• [MATERIAL SHOWN]:
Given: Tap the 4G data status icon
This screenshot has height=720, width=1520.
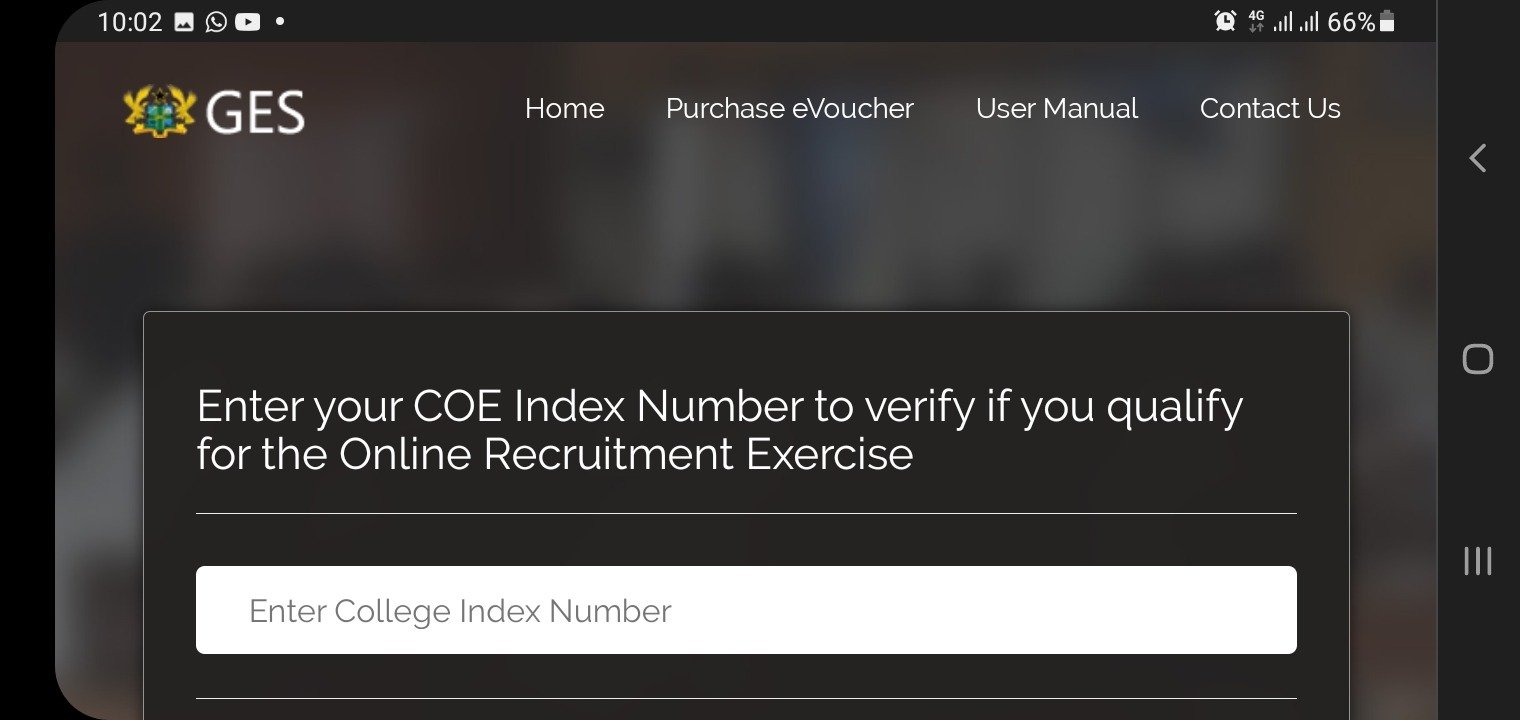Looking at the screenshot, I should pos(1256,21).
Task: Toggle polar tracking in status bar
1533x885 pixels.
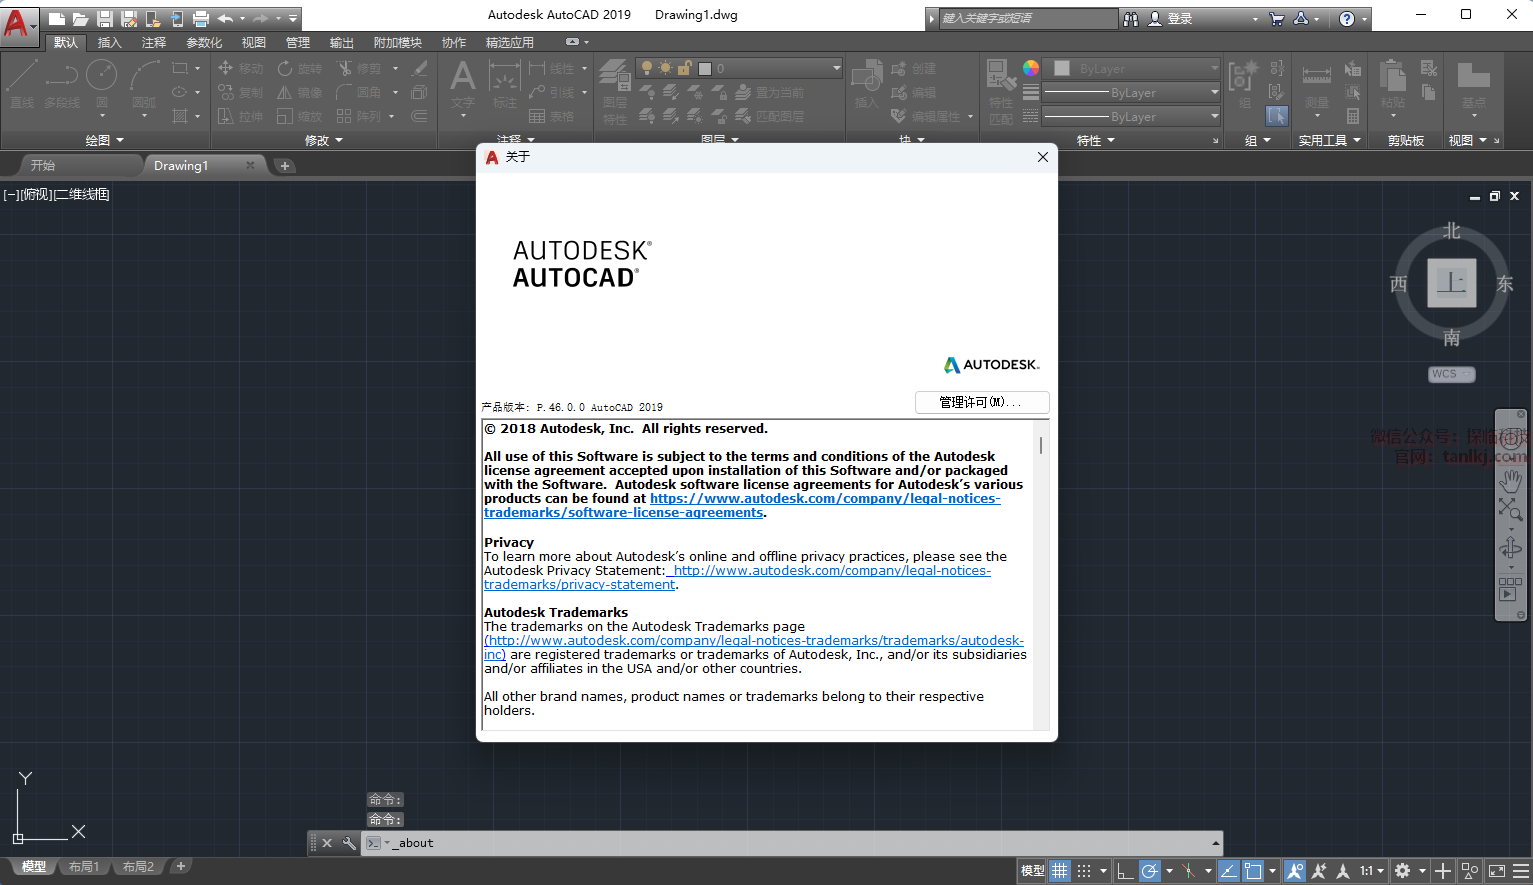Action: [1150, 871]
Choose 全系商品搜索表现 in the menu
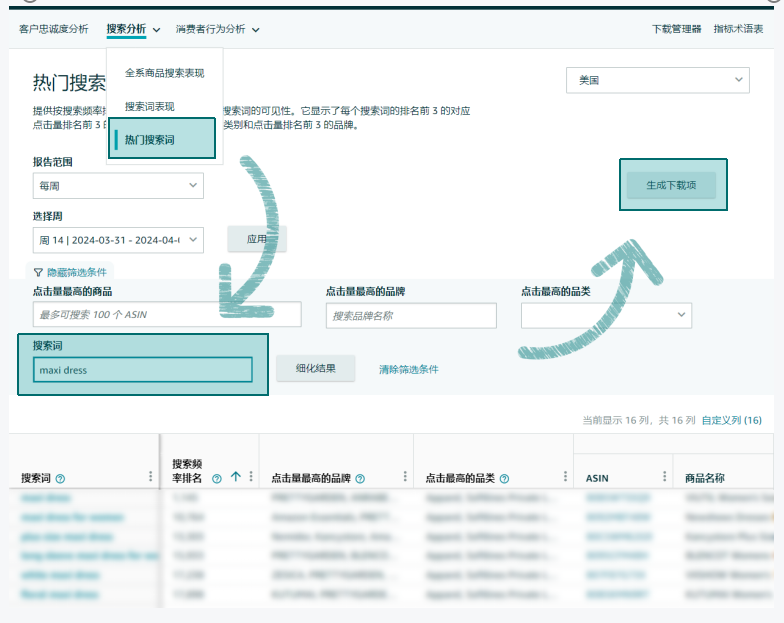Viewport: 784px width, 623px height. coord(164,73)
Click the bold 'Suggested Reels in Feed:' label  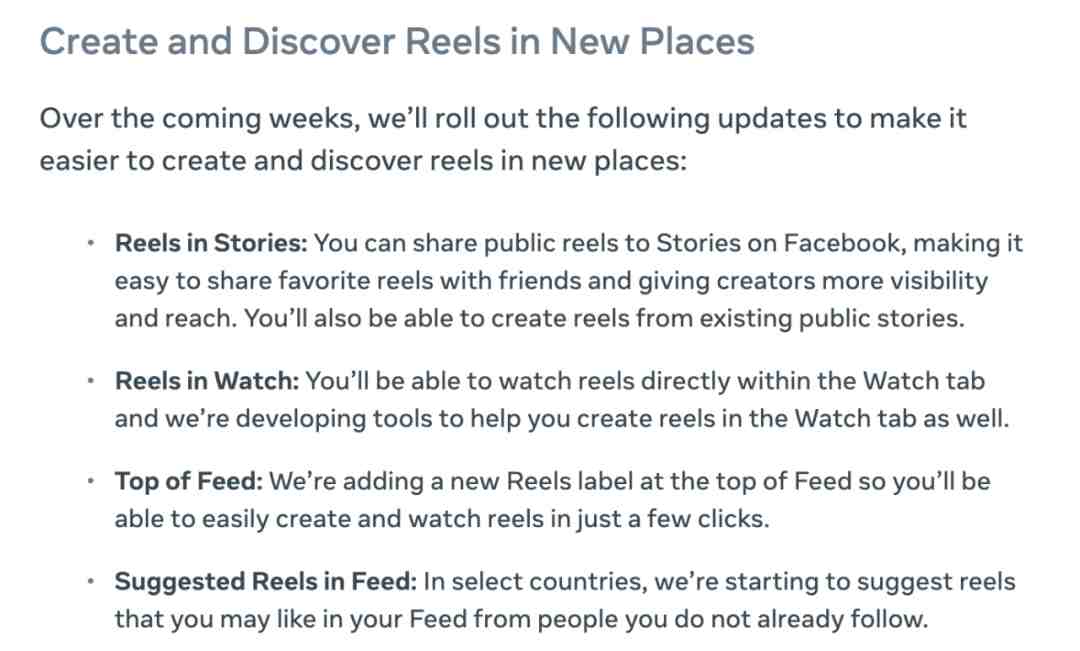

• [WHAT THIS TASK INVOLVES]:
Set down all records verbatim, omitting images.

• [ANSWER TO THIS TASK]:
Given: Tap the 4G data status icon
This screenshot has height=720, width=1520.
Looking at the screenshot, I should pos(1256,21).
Task: Toggle polar tracking in status bar
1533x885 pixels.
Action: [1150, 871]
Choose 全系商品搜索表现 in the menu
Viewport: 784px width, 623px height. coord(164,73)
Click the bold 'Suggested Reels in Feed:' label  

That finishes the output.